Follow the guidelines in CBE Style Manual Committee. CBE style manual: a guide for authors, editors, and publishers in the biological sciences. 5th ed. rev. and expanded. Bethesda, MD: Council of Biology Editors, Inc.; 1983.

Yet, their example of a preferred reference layout is:

Journal:

  1. King VM, Armstrong DM, Apps R, Trott JR. Numerical aspects of pontine, lateral reticular, and inferior olivary projections to two paravermal cortical zones of the cat cerebellum. J Comp Neurol 1998;390:537-551.

Firstly, in text indexing for references according to CBE uses (surname Year), whilst the guide for authors insists on [#]. Secondly, the preferred reference layout is not the CBE. I've found a CBE bibtex style file but, again, it produces a CBE layout and not the layout that the journal is after. The journal does not provide style files, and I've had no success contacting their pre-editor team.

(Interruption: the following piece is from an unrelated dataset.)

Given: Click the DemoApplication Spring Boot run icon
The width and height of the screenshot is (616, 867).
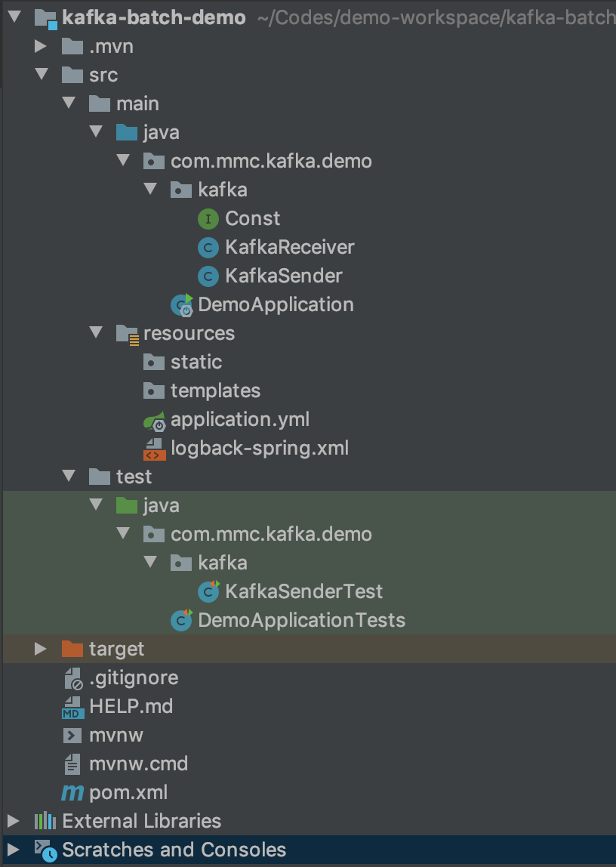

I have a fair amount of experience working with LaTeX using the appropriate style files for the job at hand, however, I have no idea how to go about producing my very own BibTeX style file to match what the journal wants. Nor can I find an existing style file that matches exactly. If I was to type out the journal name and author names exactly as they should be displayed and only supply the necessary numerics (issue, volume etc...), is there an easy way of reproducing this style, for example, my own very dumb style file?

Many thanks for your help.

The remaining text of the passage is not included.